L’espace dans lequel on vit doit-il aussi être repensé?
Une nouvelle vision de l’urbanisme tenant compte du réchauffement climatique a émergé depuis quelques années. Augmenter la circulation de l’air dans les villes, et sa qualité en introduisant davantage de verdure, sous la forme par exemple de murs végétaux, en ajoutant des fontaines, etc. Cela doit être couplé avec une nouvelle vision de l’architecture (agencement des bâtiments, des appartements, des chambres, mobilier, etc.). Ces réflexions existent, mais c’est aux citoyens de faire pression sur les politiques pour qu’elles soient appliquées rapidement.
La technologie peut-elle nous porter secours?

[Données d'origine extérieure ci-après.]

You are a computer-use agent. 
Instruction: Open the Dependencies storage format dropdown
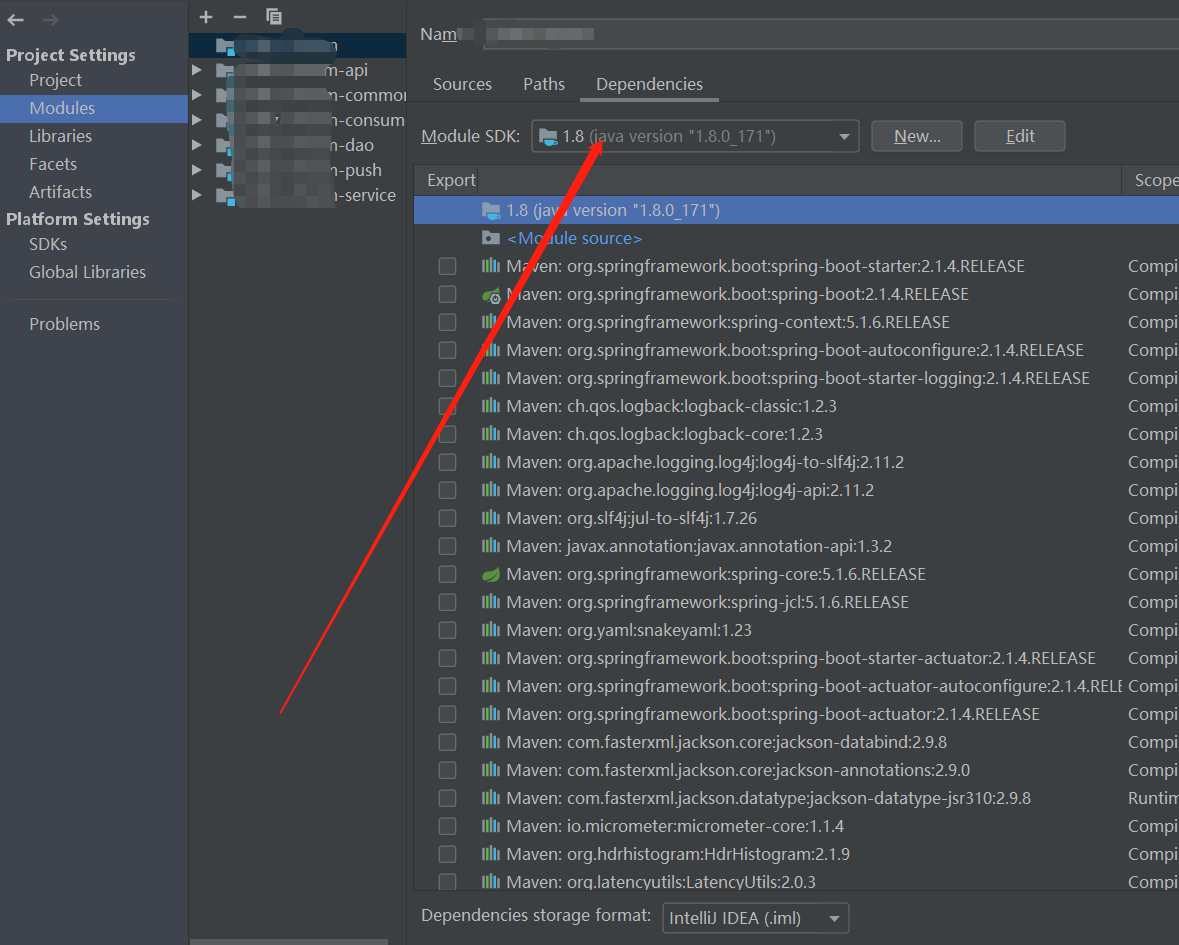(x=833, y=918)
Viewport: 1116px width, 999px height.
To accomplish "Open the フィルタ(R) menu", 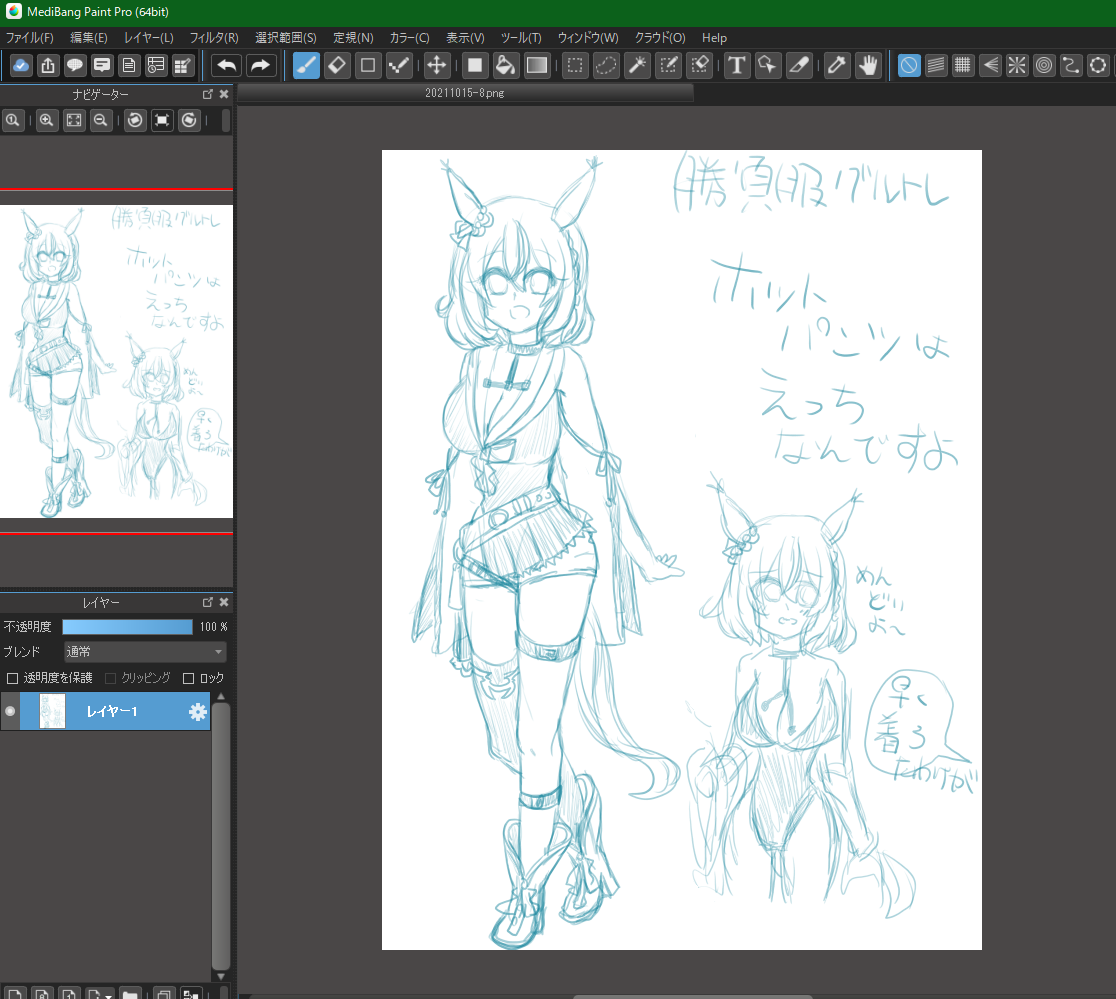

Oui, en Chine, il y a beaucoup de développements de ce côté-là. Il faut comprendre que durant la journée, on peut s’adapter à des températures élevées par différentes stratégies (aller à l’ombre, se baigner, etc.). Mais lorsqu’on dort, on est statique et donc plus soumis aux conditions de notre environnement. On peut s’attendre à une «gadgétisation» de la literie avec des ventilateurs ou rafraîchisseurs intégrés par exemple. Le risque étant toujours que seules les populations les plus riches bénéficient de ces améliorations.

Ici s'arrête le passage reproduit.